It’s a good problem to have — your application is gaining traction, and the amount of data you have to analyze has exploded. Your queries start taking way too long, and you know that your data has become too large to be managed by a conventional database.
It’s at this point that you start looking for a way to keep your data organized and make it easily accessible for analytics and reporting — a data warehouse.
What is a Data Warehouse?
At its simplest, a data warehouse is a central repository of data, which very often originate from disparate sources. Businesses use data warehouses to analyze all of their data in one place and to make more informed decisions. Data can come into the data warehouse from various sources including relational databases, transactional systems, and other sources.
Data warehouses enable businesses to keep enormous amounts of data in one place since operational and transactional databases are typically not designed for historical reporting or complex queries across terabytes or petabytes of data.
How Do Data Warehouses Work?
Just like a relational database, data warehousing systems define a schema usually consisting of multiple tables which themselves contain columns of some data type (text, number, etc.) While data warehousing systems may look similar to relational databases on the surface, they differ drastically.

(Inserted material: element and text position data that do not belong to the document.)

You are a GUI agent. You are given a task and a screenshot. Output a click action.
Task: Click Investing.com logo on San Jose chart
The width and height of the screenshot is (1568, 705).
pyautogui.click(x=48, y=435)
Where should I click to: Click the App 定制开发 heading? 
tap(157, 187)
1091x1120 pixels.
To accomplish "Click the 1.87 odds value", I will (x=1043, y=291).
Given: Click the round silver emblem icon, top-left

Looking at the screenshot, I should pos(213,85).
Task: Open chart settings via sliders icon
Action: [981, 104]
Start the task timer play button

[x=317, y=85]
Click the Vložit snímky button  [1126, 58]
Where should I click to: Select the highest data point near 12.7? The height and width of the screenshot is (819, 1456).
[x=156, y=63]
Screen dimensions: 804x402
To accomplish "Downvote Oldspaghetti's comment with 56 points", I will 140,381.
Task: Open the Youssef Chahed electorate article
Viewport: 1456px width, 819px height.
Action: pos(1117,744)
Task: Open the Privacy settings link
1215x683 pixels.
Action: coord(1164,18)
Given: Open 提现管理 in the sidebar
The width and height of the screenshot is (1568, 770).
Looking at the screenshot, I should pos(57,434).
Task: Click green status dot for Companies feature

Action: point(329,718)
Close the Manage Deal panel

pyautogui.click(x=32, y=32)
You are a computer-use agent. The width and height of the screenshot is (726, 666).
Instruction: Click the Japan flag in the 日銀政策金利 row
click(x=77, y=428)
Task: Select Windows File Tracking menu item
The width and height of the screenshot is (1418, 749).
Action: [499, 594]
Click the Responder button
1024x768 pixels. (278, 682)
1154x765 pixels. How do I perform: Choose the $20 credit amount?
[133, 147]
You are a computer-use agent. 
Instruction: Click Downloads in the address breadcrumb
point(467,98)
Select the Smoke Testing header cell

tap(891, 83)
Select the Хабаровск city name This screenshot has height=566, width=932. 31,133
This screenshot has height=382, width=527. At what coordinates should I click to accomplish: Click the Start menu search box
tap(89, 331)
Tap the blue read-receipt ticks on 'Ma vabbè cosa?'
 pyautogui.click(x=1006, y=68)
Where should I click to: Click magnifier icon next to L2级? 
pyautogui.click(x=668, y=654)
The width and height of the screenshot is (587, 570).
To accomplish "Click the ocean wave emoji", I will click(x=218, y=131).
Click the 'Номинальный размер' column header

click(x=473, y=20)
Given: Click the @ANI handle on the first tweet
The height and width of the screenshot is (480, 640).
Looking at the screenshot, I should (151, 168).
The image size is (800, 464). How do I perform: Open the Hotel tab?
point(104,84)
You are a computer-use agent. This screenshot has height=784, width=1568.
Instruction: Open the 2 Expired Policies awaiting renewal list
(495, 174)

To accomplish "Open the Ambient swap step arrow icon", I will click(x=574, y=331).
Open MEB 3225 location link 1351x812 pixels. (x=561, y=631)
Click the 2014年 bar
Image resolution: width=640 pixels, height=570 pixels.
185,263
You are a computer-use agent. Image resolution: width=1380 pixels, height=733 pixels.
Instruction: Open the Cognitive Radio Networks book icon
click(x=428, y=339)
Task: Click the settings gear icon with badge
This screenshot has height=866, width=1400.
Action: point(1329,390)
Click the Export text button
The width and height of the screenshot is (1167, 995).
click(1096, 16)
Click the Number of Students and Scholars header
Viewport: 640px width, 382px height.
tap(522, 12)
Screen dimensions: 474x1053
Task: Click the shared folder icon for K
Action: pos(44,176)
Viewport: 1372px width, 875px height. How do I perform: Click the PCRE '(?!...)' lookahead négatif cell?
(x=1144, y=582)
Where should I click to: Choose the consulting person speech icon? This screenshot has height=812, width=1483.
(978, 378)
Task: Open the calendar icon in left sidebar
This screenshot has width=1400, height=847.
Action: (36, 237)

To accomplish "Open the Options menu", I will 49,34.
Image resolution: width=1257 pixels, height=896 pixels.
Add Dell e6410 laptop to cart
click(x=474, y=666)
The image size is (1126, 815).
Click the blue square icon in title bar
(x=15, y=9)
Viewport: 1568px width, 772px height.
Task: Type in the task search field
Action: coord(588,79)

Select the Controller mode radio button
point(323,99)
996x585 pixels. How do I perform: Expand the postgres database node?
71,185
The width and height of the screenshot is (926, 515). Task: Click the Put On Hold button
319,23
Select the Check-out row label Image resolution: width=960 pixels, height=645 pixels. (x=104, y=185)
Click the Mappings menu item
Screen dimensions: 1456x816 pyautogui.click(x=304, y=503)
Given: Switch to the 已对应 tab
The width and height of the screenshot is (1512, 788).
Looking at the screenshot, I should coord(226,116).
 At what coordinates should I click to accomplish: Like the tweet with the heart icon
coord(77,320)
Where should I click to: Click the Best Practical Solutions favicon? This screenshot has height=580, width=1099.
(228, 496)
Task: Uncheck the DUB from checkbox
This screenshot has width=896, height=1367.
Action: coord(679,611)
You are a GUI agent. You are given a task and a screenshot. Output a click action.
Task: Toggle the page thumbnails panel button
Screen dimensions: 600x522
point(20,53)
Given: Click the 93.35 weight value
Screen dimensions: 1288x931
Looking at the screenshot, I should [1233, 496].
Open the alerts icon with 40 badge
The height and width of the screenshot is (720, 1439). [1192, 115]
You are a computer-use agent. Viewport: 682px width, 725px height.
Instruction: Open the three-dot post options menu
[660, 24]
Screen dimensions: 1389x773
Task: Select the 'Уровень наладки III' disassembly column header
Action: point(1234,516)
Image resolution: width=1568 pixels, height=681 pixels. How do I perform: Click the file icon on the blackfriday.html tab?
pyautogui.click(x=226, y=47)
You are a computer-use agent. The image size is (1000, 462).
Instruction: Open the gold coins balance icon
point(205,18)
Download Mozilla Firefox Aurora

Relational database systems are optimized for row-based operations. The common query that selects one or more rows of data can be quite fast since rows are stored next to each other on disk. However, performing an aggregate query on a particular column for the entire table results in a scan of the entire table, which is slow.
Data warehouses take the opposite approach, where their columns are stored next to each other on disk. The benefit of this design is that you can quickly perform analytical queries on a column since the necessary data can be loaded from disk very quickly, without the overhead of the unneeded parts of the table.
Foreign keys and constraints is another area where data warehouses differ drastically from their relational cousins. Unique constraints for say, a social security number provide data integrity in a relational system, ensuring no two SSNs can be added to the same table. However, there are performance costs associated with this enforcement as the engine must validate this unique check whenever new data is added. Data warehouses relax or completely remove constraints like these. In a system which is managing petabytes of data across multiple servers, it is simply too costly to enforce or check constraints like this.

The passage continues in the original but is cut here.